[Start RECORDS SHOWN]

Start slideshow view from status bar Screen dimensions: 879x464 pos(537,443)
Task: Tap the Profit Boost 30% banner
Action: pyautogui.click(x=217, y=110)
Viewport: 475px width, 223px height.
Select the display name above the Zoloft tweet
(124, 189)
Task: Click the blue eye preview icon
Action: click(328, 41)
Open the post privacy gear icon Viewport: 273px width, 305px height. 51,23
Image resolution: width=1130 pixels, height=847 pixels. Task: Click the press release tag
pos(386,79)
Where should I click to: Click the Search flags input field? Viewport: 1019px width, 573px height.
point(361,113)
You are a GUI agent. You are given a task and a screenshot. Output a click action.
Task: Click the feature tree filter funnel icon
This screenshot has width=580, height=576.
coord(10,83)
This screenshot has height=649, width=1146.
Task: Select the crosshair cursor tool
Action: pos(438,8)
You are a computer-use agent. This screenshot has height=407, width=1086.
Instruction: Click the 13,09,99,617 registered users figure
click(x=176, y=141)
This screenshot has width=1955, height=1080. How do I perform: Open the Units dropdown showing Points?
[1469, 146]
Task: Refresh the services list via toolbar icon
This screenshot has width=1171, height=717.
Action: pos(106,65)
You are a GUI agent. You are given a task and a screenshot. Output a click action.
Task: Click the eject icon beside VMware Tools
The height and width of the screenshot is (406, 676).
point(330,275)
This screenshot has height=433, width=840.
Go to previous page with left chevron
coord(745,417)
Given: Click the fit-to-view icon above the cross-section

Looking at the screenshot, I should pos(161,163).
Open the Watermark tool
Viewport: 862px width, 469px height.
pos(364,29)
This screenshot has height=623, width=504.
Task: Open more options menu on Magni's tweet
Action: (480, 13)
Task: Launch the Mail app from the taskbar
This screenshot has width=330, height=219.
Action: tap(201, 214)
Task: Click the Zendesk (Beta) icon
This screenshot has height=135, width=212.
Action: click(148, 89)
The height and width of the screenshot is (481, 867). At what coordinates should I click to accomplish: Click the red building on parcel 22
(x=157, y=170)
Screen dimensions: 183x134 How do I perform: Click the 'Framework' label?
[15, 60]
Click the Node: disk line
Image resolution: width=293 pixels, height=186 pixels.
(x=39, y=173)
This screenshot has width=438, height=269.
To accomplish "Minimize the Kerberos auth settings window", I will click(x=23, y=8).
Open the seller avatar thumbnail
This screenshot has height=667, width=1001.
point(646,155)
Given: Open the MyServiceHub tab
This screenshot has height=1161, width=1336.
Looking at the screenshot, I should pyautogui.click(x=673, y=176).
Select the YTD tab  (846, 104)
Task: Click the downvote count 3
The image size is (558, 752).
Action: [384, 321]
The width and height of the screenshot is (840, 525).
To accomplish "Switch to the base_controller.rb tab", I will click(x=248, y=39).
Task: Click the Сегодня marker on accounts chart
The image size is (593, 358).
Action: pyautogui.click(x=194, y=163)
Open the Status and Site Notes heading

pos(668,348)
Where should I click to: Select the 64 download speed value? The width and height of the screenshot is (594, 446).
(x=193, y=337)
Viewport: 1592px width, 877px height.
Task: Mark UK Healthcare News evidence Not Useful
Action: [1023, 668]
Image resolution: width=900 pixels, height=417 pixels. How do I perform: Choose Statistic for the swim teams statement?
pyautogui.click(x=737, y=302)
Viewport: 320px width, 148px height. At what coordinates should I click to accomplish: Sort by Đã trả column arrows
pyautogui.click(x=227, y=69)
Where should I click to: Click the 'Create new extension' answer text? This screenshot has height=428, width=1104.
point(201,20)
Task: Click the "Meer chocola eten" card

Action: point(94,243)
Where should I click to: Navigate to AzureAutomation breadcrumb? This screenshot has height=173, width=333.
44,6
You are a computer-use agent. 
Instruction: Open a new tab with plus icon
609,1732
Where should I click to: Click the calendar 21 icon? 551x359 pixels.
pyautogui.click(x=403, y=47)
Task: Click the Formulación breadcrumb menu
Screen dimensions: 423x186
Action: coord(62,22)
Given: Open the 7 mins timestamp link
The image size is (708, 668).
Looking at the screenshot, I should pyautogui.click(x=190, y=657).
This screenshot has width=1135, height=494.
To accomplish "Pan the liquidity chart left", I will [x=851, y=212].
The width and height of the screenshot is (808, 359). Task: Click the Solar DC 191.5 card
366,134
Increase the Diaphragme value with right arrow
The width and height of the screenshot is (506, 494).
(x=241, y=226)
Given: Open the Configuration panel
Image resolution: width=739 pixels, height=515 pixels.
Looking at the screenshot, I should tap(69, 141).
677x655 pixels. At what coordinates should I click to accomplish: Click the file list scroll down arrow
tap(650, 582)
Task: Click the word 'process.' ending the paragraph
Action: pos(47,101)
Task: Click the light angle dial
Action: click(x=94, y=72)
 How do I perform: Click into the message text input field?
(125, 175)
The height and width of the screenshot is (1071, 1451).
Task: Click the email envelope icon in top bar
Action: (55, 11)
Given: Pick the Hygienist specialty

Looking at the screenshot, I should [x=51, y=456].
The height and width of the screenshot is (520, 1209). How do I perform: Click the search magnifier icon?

[End RECORDS SHOWN]

EXERCISE PROMPT: Can you write out all of the records above, line for line, with no changes?

COMPLETED TASK:
Start slideshow view from status bar Screen dimensions: 879x464 pos(537,443)
Task: Tap the Profit Boost 30% banner
Action: pyautogui.click(x=217, y=110)
Viewport: 475px width, 223px height.
Select the display name above the Zoloft tweet
(124, 189)
Task: Click the blue eye preview icon
Action: click(328, 41)
Open the post privacy gear icon Viewport: 273px width, 305px height. 51,23
Image resolution: width=1130 pixels, height=847 pixels. Task: Click the press release tag
pos(386,79)
Where should I click to: Click the Search flags input field? Viewport: 1019px width, 573px height.
point(361,113)
You are a GUI agent. You are given a task and a screenshot. Output a click action.
Task: Click the feature tree filter funnel icon
This screenshot has width=580, height=576.
coord(10,83)
This screenshot has height=649, width=1146.
Task: Select the crosshair cursor tool
Action: pos(438,8)
You are a computer-use agent. This screenshot has height=407, width=1086.
Instruction: Click the 13,09,99,617 registered users figure
click(x=176, y=141)
This screenshot has width=1955, height=1080. How do I perform: Open the Units dropdown showing Points?
[1469, 146]
Task: Refresh the services list via toolbar icon
This screenshot has width=1171, height=717.
Action: pos(106,65)
You are a GUI agent. You are given a task and a screenshot. Output a click action.
Task: Click the eject icon beside VMware Tools
The height and width of the screenshot is (406, 676).
point(330,275)
This screenshot has height=433, width=840.
Go to previous page with left chevron
coord(745,417)
Given: Click the fit-to-view icon above the cross-section

Looking at the screenshot, I should pos(161,163).
Open the Watermark tool
Viewport: 862px width, 469px height.
pos(364,29)
This screenshot has height=623, width=504.
Task: Open more options menu on Magni's tweet
Action: (480, 13)
Task: Launch the Mail app from the taskbar
This screenshot has width=330, height=219.
Action: tap(201, 214)
Task: Click the Zendesk (Beta) icon
This screenshot has height=135, width=212.
Action: click(148, 89)
The height and width of the screenshot is (481, 867). At what coordinates should I click to accomplish: Click the red building on parcel 22
(x=157, y=170)
Screen dimensions: 183x134 How do I perform: Click the 'Framework' label?
[15, 60]
Click the Node: disk line
Image resolution: width=293 pixels, height=186 pixels.
(x=39, y=173)
This screenshot has width=438, height=269.
To accomplish "Minimize the Kerberos auth settings window", I will click(x=23, y=8).
Open the seller avatar thumbnail
This screenshot has height=667, width=1001.
point(646,155)
Given: Open the MyServiceHub tab
This screenshot has height=1161, width=1336.
Looking at the screenshot, I should pyautogui.click(x=673, y=176).
Select the YTD tab  (846, 104)
Task: Click the downvote count 3
The image size is (558, 752).
Action: [384, 321]
The width and height of the screenshot is (840, 525).
To accomplish "Switch to the base_controller.rb tab", I will click(x=248, y=39).
Task: Click the Сегодня marker on accounts chart
The image size is (593, 358).
Action: pyautogui.click(x=194, y=163)
Open the Status and Site Notes heading

pos(668,348)
Where should I click to: Select the 64 download speed value? The width and height of the screenshot is (594, 446).
(x=193, y=337)
Viewport: 1592px width, 877px height.
Task: Mark UK Healthcare News evidence Not Useful
Action: [1023, 668]
Image resolution: width=900 pixels, height=417 pixels. How do I perform: Choose Statistic for the swim teams statement?
pyautogui.click(x=737, y=302)
Viewport: 320px width, 148px height. At what coordinates should I click to accomplish: Sort by Đã trả column arrows
pyautogui.click(x=227, y=69)
Where should I click to: Click the 'Create new extension' answer text? This screenshot has height=428, width=1104.
point(201,20)
Task: Click the "Meer chocola eten" card

Action: point(94,243)
Where should I click to: Navigate to AzureAutomation breadcrumb? This screenshot has height=173, width=333.
44,6
You are a computer-use agent. 
Instruction: Open a new tab with plus icon
609,1732
Where should I click to: Click the calendar 21 icon? 551x359 pixels.
pyautogui.click(x=403, y=47)
Task: Click the Formulación breadcrumb menu
Screen dimensions: 423x186
Action: coord(62,22)
Given: Open the 7 mins timestamp link
The image size is (708, 668).
Looking at the screenshot, I should pyautogui.click(x=190, y=657).
This screenshot has width=1135, height=494.
To accomplish "Pan the liquidity chart left", I will [x=851, y=212].
The width and height of the screenshot is (808, 359). Task: Click the Solar DC 191.5 card
366,134
Increase the Diaphragme value with right arrow
The width and height of the screenshot is (506, 494).
(x=241, y=226)
Given: Open the Configuration panel
Image resolution: width=739 pixels, height=515 pixels.
Looking at the screenshot, I should tap(69, 141).
677x655 pixels. At what coordinates should I click to accomplish: Click the file list scroll down arrow
tap(650, 582)
Task: Click the word 'process.' ending the paragraph
Action: pos(47,101)
Task: Click the light angle dial
Action: click(x=94, y=72)
 How do I perform: Click into the message text input field?
(125, 175)
The height and width of the screenshot is (1071, 1451).
Task: Click the email envelope icon in top bar
Action: (55, 11)
Given: Pick the Hygienist specialty

Looking at the screenshot, I should [x=51, y=456].
The height and width of the screenshot is (520, 1209). How do I perform: Click the search magnifier icon?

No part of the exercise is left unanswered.